Getting The Right Heating Oil For Your Furnace And Weather Conditions
Buying heating oil for your home heating system does not have to be complicated, but there are some things you may want to consider when you are ready for a heating oil delivery. There are some differences in the heating oil offered by many companies, and there are some variables that play a role in what you should use in your furnace or boiler.
Heating Oil Grades
When you are considering heating oil for your home, you need to understand a couple of things. The most common heating oil for residential heating is #2 heating oil and is very similar to diesel fuel, but the refining process is a little different between the two, so the heating oil burns cleaner and more efficiently.
There is a lower grade heating oil available for some uses, but it is not recommended in residential applications. The oil is not as clean and pure, so it is typically limited to equipment and commercial boilers.
Kerosene is also considered a heating oil and cleaner than most other oils but is much more expensive, so most homeowners using oil-burning furnaces do not use it as a primary fuel. K1 is in the top tier of heating oil products, but there are some uses for it that can benefit you if your oil tank is outside.
Heating Oil Mixes
Heating oil delivery companies often offer mixes of different oil grades for your home. In most cases, the blends are intended to help preserve the oil in the tank or keep it from gelling in the wintertime. #2 heating oil by itself can thicken in the cold, and if it is cold enough, the oil will turn into a gel-like sludge that will not flow through the fuel filters and lines to the furnace.
A heating oil tank that is outside with no protection from the cold can be a significant issue if the temperatures drop low enough to gel the fuel in it. Adding a mix of kerosene or K1 and #2 heating oil to the tank is the best way to ensure that the fuel does not gel.

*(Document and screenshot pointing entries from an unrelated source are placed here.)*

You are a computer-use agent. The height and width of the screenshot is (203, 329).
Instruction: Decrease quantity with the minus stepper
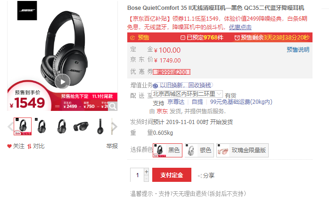(x=147, y=179)

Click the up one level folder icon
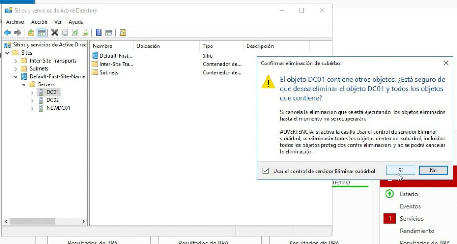(31, 33)
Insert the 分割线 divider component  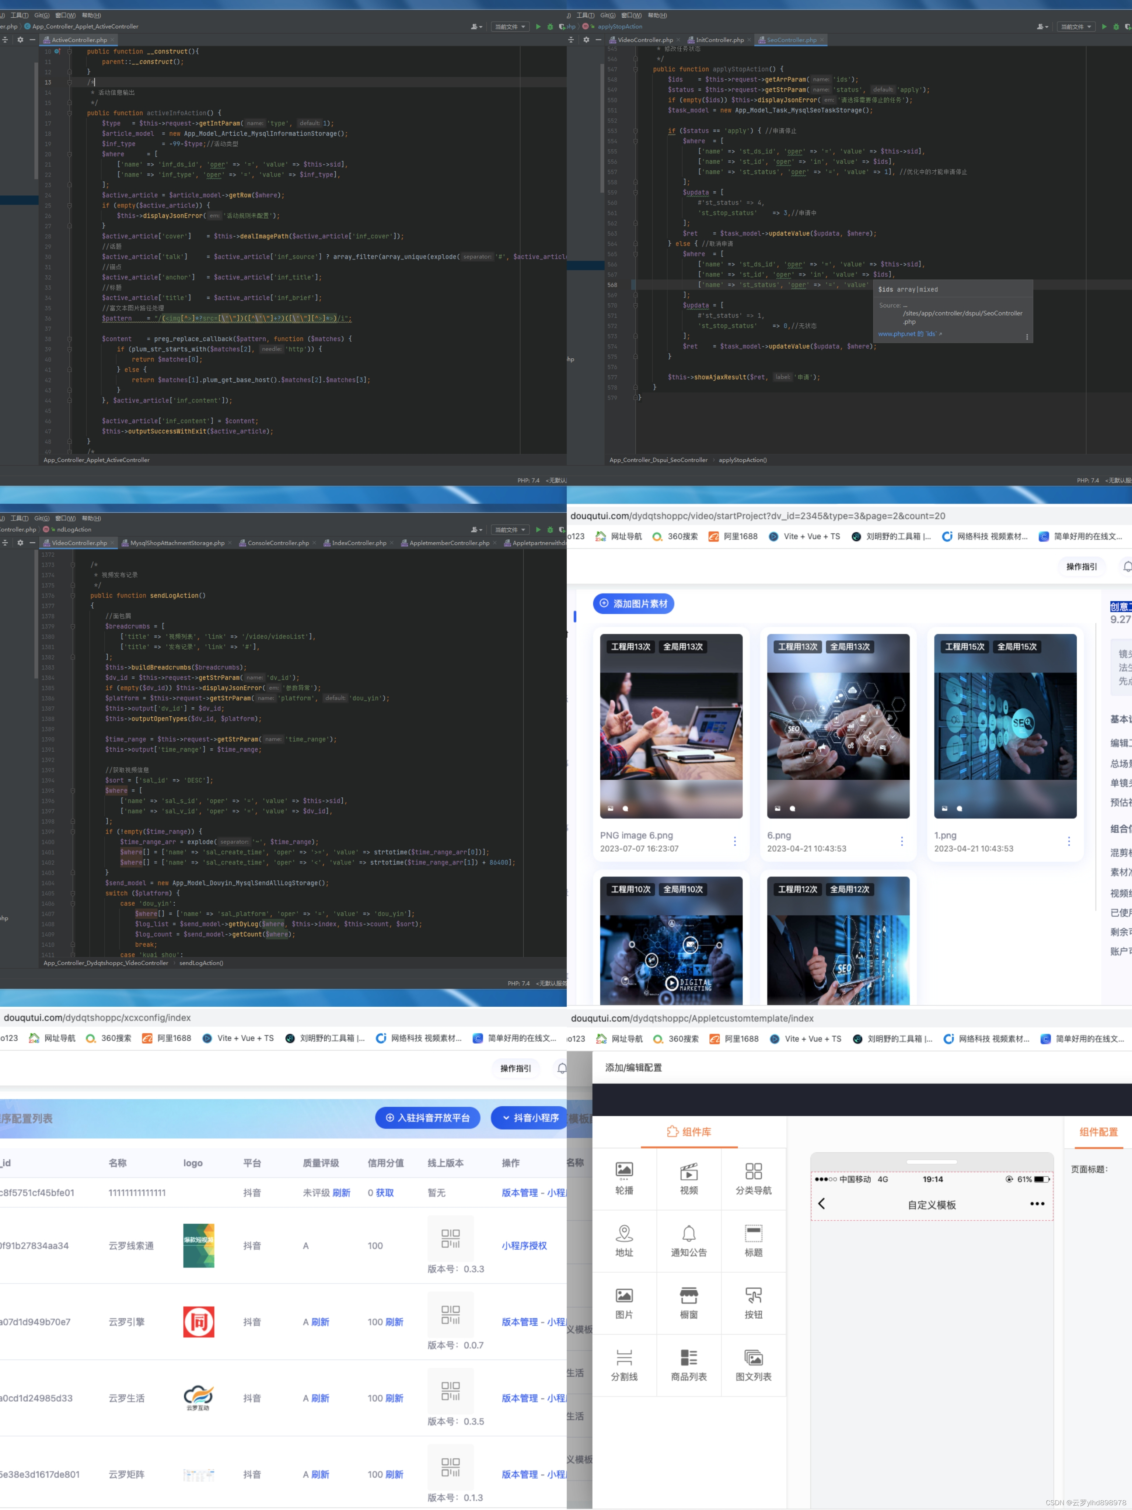pos(624,1357)
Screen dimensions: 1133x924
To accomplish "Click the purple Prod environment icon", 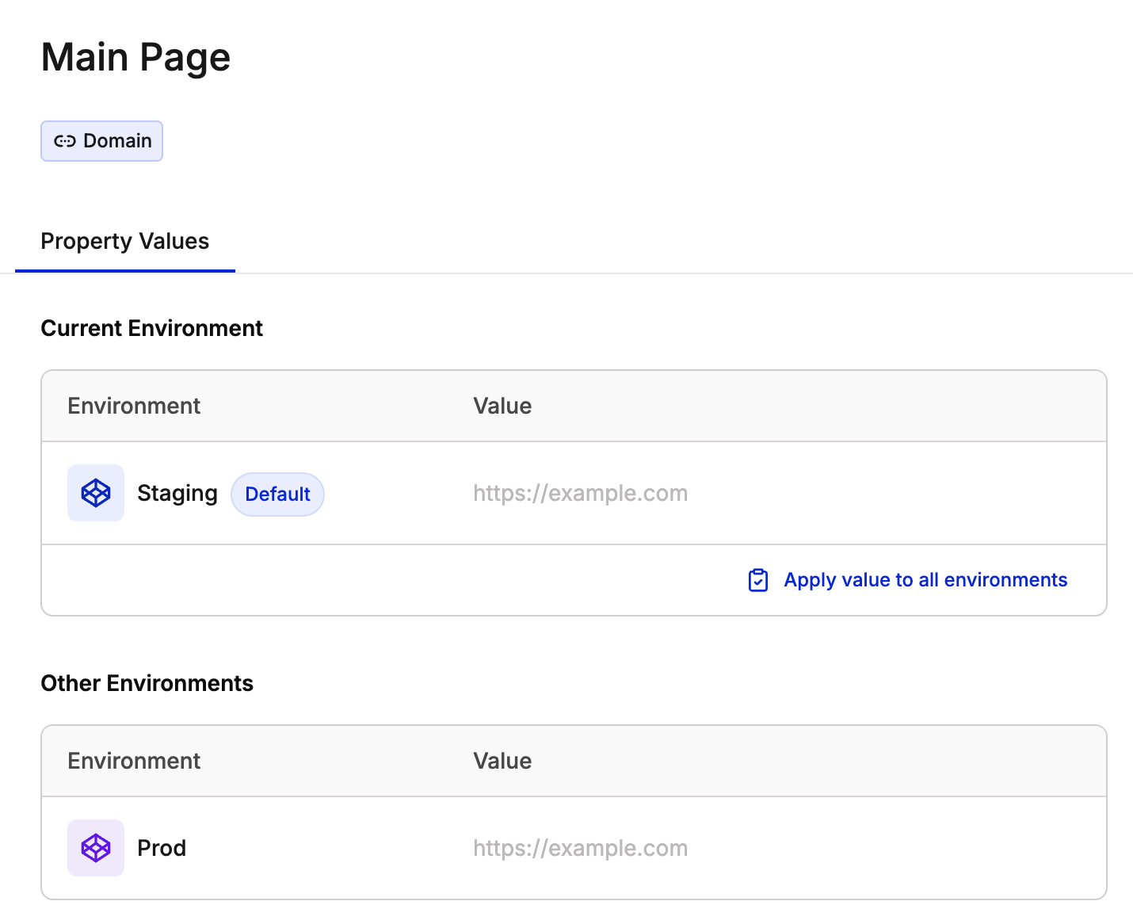I will pyautogui.click(x=96, y=848).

There are varying percentages of the mix that a heating oil delivery company will offer, so talk to them about what they recommend for your area before buying winter fuel. If your tank is inside the home, you may not need a mix, or maybe a lower mix percentage is appropriate.
While you do not need a mixed oil in the tank for warmer months, be sure to check the level of oil in the tank as fall sets in so you can have the oil delivery service start blending the fuel for you before the temperatures start to get too cold.